(Dataset entries)
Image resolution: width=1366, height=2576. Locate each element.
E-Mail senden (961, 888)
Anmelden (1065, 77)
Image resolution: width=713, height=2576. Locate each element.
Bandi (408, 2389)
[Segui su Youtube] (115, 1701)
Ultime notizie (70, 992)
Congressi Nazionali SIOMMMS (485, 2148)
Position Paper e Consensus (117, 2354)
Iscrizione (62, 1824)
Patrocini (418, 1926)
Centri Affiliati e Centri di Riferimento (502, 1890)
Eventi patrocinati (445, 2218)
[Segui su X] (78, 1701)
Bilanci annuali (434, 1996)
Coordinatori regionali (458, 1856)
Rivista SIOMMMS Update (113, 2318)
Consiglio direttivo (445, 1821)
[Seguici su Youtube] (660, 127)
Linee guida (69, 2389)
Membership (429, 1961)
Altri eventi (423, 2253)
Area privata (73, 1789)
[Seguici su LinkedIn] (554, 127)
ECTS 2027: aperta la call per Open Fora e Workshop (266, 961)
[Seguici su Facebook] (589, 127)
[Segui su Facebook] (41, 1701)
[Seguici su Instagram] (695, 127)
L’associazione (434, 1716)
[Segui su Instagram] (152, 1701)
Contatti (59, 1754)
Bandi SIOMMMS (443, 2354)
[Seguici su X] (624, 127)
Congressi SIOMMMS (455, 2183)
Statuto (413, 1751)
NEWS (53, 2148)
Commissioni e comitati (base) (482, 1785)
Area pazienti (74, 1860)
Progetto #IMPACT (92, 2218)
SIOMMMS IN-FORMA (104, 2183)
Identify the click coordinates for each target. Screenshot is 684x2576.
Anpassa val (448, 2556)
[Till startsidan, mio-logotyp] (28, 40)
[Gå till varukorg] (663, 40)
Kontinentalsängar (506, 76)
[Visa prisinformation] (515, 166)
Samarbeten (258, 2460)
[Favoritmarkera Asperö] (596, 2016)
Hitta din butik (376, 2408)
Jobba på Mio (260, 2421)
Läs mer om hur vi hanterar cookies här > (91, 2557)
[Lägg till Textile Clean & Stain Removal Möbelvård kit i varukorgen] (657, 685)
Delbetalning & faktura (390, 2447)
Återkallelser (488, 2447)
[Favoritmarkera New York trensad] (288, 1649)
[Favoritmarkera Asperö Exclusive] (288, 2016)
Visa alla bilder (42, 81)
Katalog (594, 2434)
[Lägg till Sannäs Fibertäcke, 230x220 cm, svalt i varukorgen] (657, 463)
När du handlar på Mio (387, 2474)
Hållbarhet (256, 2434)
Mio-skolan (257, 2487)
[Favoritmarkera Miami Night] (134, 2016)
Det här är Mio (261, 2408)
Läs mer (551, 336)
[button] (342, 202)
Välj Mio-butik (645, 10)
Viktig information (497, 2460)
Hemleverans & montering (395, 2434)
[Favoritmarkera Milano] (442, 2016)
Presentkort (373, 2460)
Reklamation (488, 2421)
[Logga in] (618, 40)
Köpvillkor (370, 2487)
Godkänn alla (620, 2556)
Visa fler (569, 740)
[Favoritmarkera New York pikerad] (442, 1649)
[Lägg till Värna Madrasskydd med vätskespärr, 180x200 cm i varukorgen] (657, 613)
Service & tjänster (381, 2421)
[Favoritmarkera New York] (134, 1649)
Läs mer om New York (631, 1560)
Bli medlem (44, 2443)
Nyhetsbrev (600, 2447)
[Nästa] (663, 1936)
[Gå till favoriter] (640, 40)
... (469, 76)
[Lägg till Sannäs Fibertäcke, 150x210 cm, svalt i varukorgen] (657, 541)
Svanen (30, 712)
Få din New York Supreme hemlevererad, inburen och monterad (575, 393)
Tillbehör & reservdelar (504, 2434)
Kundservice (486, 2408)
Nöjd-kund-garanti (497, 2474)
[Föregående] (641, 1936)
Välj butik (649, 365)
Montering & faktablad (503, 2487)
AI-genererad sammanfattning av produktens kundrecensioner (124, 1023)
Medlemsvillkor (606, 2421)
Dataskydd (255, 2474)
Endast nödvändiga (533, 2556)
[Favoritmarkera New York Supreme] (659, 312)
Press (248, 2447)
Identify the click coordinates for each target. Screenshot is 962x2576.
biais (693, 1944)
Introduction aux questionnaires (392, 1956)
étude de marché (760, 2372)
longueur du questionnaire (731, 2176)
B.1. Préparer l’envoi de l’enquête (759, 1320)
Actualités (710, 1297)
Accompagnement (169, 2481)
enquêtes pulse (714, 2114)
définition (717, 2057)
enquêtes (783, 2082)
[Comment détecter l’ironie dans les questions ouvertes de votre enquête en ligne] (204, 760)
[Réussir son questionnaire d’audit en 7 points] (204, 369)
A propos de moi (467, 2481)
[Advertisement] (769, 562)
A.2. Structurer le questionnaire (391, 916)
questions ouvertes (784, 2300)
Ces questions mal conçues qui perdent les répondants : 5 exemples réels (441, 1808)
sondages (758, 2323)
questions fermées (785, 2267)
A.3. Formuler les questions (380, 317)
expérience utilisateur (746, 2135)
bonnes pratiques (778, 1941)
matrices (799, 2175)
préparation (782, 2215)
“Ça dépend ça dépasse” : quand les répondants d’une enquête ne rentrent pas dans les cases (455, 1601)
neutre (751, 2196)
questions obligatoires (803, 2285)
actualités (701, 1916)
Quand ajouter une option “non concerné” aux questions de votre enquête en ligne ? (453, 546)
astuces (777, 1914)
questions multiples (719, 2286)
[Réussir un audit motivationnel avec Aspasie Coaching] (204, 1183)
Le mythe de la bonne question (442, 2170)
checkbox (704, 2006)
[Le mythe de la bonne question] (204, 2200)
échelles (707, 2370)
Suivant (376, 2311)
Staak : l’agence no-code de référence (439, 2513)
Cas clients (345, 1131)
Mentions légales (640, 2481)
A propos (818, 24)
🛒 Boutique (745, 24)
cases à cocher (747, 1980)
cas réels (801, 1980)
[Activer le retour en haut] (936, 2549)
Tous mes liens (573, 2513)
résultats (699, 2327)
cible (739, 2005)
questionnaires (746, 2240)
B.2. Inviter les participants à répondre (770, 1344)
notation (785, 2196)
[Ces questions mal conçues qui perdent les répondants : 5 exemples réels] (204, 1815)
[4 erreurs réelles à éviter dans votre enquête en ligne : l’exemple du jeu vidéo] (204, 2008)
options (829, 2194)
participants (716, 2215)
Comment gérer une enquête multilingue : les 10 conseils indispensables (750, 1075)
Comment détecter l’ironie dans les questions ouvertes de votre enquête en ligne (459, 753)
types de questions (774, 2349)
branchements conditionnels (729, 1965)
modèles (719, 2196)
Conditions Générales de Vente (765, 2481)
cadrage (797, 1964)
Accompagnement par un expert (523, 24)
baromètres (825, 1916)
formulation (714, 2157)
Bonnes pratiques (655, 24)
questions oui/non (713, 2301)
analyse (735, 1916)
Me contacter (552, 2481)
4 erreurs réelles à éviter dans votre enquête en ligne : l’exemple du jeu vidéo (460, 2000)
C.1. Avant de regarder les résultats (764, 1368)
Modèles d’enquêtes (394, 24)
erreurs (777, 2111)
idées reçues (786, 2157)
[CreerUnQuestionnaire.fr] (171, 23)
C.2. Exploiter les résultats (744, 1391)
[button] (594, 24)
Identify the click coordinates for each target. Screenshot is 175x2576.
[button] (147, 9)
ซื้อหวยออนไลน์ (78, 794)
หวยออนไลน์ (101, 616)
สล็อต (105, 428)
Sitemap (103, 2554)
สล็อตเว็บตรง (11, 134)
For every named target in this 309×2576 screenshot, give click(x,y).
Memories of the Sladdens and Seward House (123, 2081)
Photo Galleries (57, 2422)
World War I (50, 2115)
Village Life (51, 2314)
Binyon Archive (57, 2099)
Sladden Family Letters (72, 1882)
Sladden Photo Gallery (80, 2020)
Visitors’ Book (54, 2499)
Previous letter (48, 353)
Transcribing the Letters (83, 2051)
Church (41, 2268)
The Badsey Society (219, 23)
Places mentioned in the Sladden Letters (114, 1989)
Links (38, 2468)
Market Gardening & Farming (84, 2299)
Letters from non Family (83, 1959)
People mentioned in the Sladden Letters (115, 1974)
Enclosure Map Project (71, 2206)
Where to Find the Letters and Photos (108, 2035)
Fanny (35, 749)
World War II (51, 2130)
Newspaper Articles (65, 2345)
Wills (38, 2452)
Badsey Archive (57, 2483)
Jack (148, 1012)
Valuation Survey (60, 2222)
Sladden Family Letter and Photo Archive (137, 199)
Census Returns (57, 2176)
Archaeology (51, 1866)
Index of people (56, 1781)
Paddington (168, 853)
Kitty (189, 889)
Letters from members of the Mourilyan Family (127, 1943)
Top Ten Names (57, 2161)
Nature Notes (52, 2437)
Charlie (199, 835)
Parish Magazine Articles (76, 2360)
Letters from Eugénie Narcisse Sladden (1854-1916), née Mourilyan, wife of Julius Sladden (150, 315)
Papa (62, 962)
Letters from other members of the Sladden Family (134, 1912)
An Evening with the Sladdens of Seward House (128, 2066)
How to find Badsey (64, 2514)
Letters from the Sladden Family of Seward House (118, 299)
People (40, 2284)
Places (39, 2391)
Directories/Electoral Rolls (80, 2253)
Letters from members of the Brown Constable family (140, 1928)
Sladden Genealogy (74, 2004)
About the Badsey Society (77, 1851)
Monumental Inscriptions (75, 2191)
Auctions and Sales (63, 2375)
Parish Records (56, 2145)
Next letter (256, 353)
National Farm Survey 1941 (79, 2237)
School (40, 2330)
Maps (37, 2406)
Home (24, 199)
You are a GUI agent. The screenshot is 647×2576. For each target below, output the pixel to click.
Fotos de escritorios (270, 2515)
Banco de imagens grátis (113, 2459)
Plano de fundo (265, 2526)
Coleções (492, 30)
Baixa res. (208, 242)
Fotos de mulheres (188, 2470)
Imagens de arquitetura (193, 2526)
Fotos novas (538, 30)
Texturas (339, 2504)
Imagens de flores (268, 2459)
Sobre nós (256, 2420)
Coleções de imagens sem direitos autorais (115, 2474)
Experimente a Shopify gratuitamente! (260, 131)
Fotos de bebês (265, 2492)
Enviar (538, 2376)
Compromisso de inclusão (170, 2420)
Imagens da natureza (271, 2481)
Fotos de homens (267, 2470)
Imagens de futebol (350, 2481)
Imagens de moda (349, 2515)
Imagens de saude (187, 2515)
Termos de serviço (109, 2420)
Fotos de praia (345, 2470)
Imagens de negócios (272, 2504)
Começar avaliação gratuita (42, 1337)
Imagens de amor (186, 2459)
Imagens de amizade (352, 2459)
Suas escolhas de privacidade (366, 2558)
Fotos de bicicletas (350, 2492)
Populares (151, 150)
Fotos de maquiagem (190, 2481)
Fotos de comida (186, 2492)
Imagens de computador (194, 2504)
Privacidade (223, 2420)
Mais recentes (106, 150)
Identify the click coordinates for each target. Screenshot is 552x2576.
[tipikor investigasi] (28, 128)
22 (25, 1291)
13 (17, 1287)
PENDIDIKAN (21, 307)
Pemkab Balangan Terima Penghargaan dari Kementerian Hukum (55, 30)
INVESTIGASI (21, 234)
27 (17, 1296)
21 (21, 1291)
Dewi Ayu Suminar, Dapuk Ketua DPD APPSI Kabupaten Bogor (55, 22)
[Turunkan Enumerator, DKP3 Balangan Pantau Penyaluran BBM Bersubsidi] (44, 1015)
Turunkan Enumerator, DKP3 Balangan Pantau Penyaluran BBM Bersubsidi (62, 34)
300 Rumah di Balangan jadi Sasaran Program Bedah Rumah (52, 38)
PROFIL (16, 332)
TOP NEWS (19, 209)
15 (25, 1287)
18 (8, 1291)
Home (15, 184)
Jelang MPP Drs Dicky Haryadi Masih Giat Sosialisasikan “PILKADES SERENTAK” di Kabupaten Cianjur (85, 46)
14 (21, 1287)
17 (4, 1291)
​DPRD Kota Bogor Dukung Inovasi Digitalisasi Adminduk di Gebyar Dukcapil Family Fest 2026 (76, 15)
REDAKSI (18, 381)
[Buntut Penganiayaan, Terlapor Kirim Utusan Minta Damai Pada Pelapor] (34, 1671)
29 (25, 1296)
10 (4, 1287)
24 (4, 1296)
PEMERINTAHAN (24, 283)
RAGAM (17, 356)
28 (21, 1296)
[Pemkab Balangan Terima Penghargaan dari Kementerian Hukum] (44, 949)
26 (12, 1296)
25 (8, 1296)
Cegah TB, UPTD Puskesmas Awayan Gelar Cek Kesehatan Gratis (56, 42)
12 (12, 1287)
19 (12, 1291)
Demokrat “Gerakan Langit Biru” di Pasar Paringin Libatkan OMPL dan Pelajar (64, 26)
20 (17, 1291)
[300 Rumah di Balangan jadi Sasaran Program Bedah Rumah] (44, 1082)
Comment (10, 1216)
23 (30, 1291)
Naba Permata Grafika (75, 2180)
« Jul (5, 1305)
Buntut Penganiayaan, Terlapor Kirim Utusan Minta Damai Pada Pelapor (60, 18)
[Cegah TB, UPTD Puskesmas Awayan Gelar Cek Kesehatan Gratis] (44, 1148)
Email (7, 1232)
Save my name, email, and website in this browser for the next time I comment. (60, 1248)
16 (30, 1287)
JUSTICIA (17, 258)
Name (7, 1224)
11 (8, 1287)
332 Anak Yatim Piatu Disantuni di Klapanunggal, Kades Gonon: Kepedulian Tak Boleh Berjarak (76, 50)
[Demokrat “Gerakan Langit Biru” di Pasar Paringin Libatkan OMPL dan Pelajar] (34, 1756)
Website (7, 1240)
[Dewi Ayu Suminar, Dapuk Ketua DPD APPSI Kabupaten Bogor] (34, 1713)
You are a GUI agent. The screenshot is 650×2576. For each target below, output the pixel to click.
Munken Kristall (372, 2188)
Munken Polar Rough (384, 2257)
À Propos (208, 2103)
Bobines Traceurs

▸ TASK PROMPT
Looking at the entries above, copy out every line in which "this" occurs.

▸ EXPECTED ANSWER
For every named target in this 309×2576 screenshot, give click(x,y).
Save my name, email, and website in this browser for the next time I comment. (60, 1248)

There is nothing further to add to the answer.